## Passage provided:
::::::::

The issue to be determined by the Tribunal was whether the period of the practitioner's suspension from registration should be extended for a further period not exceeding 12 months or whether his name should be removed from the register upon the expiration of the period of suspension.
The practitioner's registration as a medical practitioner had twice previously been suspended pursuant to s 13 of the Act because the Board was satisfied that he suffered from a mental illness to such an extent that his ability to practise as a medical practitioner was or was likely to be affected.
The Tribunal determined that, having regard to the history of the matter, the nature and circumstances of the practitioner's mental illness, and the need to protect the public interest, it was appropriate that the practitioner's name should be removed from the register of medical practitioners immediately upon the expiration of the period of suspension. The full terms of the Tribunal’s orders are set out at [12] below.
The Issue
The practitioner was born in 1954. He graduated and became registered as a medical practitioner in 1978 and practised in the area of general practice until 2003.
In about 1986 the practitioner was diagnosed as suffering from a mental illness, namely bipolar affective disorder, and in April 2003 he wrote to the Medical Board (the Board) advising that he wished to retire from the practice of medicine because of his illness. The Board took the view that it had no power to remove the practitioner's name from the register of medical practitioners without holding an inquiry and making decisions under the provisions of the Medical Act 1894 (WA) (the Act). It held such an inquiry and found that the practitioner suffered from a mental illness to such an extent that his ability to practise as a medical practitioner was or was likely to be affected. By orders dated 13 October 2003 the Board ordered, amongst other things, that the practitioner's registration be suspended for a period of 12 months and that the inquiry be otherwise adjourned.
On 26 July 2004 the Board reconvened its inquiry and ordered that the practitioner’s registration be further suspended until 2 October 2005.
In September 2005 the Board again considered the state of the practitioner's mental health. On 27 September 2005 the Board ordered that his suspension from registration be extended for a further period of 30 days from 2 October 2005 and the making of that order be referred to the State Administrative Tribunal (the Tribunal).
When the matter came before the Tribunal on 25 October 2005 orders were made that the Board should file a statement of agreed facts and documents relevant to the matter after consultation with the practitioner's solicitors and that the parties were to file written submissions on the most appropriate order to be made under the Act. By consent the Tribunal also ordered that the proceeding should then be determined by the Tribunal on the documents.
Each party filed written submissions and the applicant filed a statement of agreed facts and a bundle of agreed documents.
The agreed issue to be determined by the Tribunal was whether the practitioner should be suspended for a further period not exceeding 12 months or have his name removed from the Register under the Act.
On 28 October 2005, the Tribunal gave its decision on the matter and made the following orders:
(a)The name of […] the practitioner be removed from the Register maintained under the Medical Act 1894 (WA) immediately upon the expiration of his current period of suspension on 1 November 2005.
(b)There be no order as to costs.
(c)The name of the practitioner shall not be published. However, the Registrar of the Medical Board may communicate the full terms of this Order to competent medical registration authorities, hospitals, clinics or medical practices on a confidential basis.
(d)Reasons for decision will be published by the Tribunal.

::::::::

## Stored data:
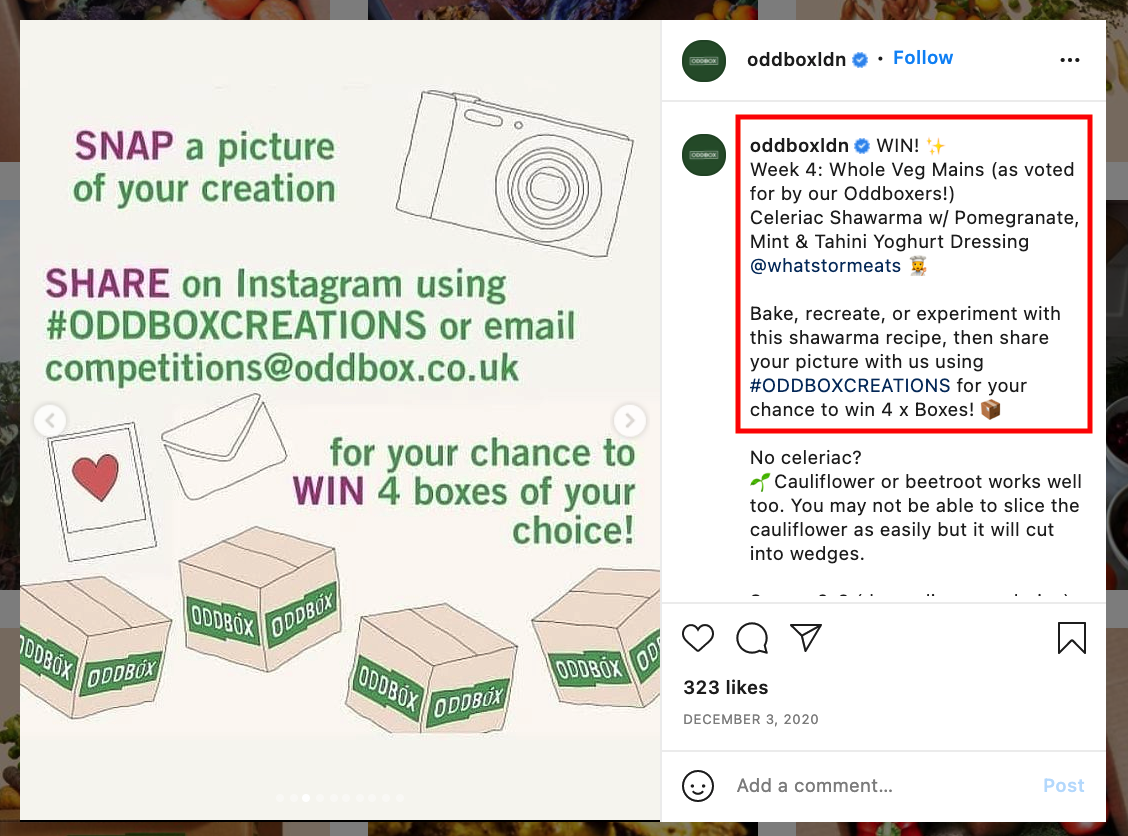Screen dimensions: 1128x836
Task: Open comments via speech bubble icon
Action: pyautogui.click(x=752, y=637)
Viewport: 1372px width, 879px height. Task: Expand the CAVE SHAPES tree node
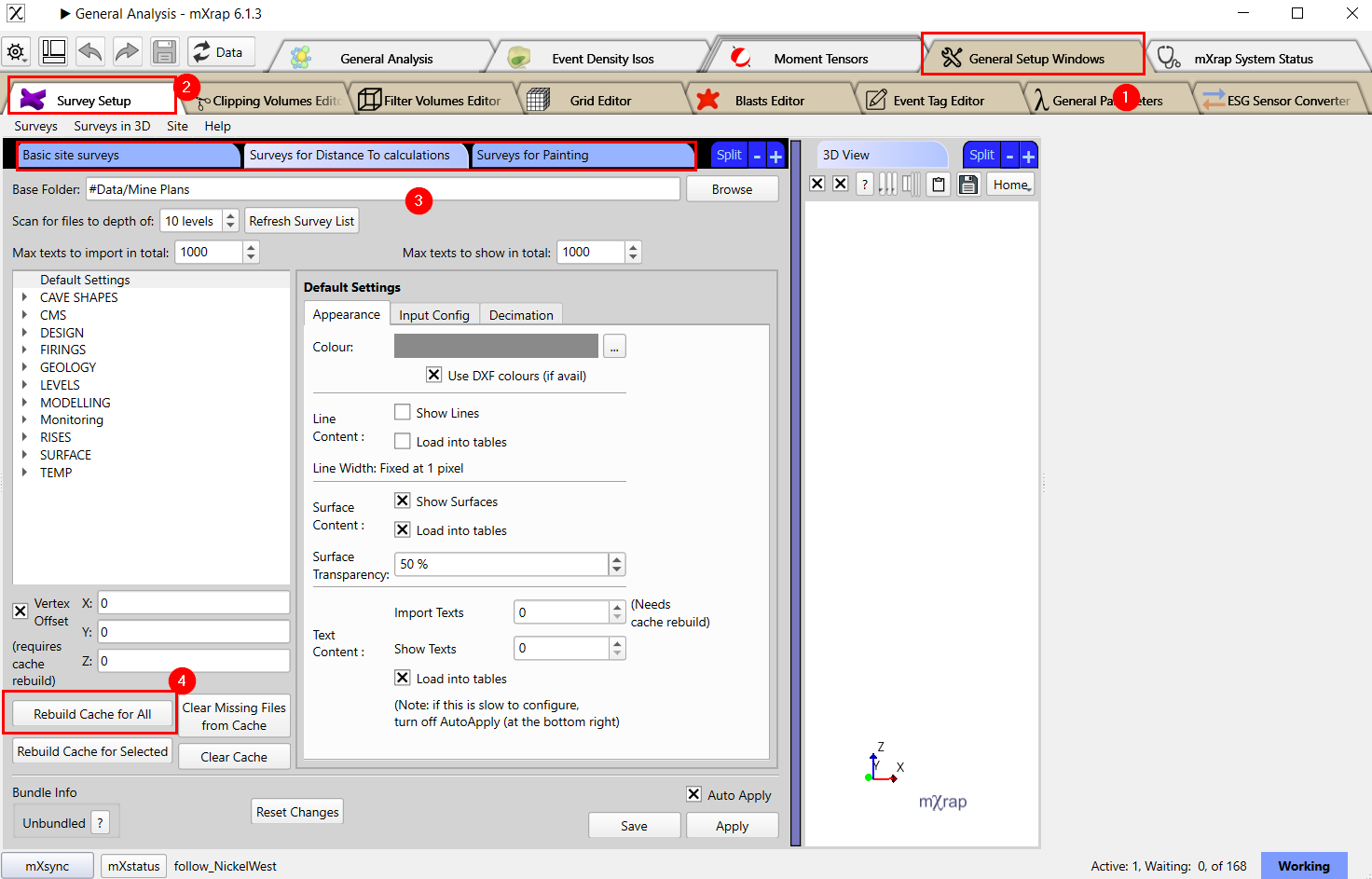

::::::::

## Problems to work on:
A - According to the tribunal decision, with what mental illness was the practitioner diagnosed in about 1986?
B - Extend the tribunal decision, starting after its final sentence.
The data have no connection to the tribunal decision.

## Responses for each task:
A - Bipolar affective disorder.

B -
The decision-making context
The Act has been amended in material ways since the Board first suspended the practitioner's registration. Section 13 of the Act was amended by the State Administrative Tribunal (Conferral of Jurisdiction) Amendment and Repeal Act 2004 (WA) to confer jurisdiction upon the Tribunal to deal with allegations against medical practitioners (the 2004 amendments). Section 13(1) relevantly provides that the Board may allege to the Tribunal “…that disciplinary action should be taken against…” a medical practitioner where it appears to the Board that the practitioner may be:
"(a)guilty of infamous or improper conduct in a professional respect;
(b)affected by a dependence on alcohol or addition to any deleterious drug;
(c)guilty of gross carelessness or incompetency;
(d)guilty of not complying with or contravening a condition or restriction imposed by the Board with respect to practise of medicine by that medical practitioner; or
(e)suffering from physical or mental illness to such an extent that his or her ability to practise as a medical practitioner is or is likely to be affected".
We observe at the outset that it is unfortunate that action that might be taken in respect of a medical practitioner suffering from physical or mental illness should be characterised as disciplinary action. We emphasise that in these proceedings no allegation has been made that the practitioner has been guilty of any form of professional misconduct. Rather, the matter is concerned only with the impact of the practitioner’s acknowledged mental illness upon his ability to practise medicine.
Section 13(3a) of the Act relevantly provides that when the Tribunal is dealing with an allegation about a medical practitioner under s 13(1)(e) the Tribunal may:
"(a)order the removal of the name of the medical practitioner from the register;
(b)order that the registration of the medical practitioner be suspended; or
(c) impose restrictions or conditions or both on the practice of medicine by the medical practitioner."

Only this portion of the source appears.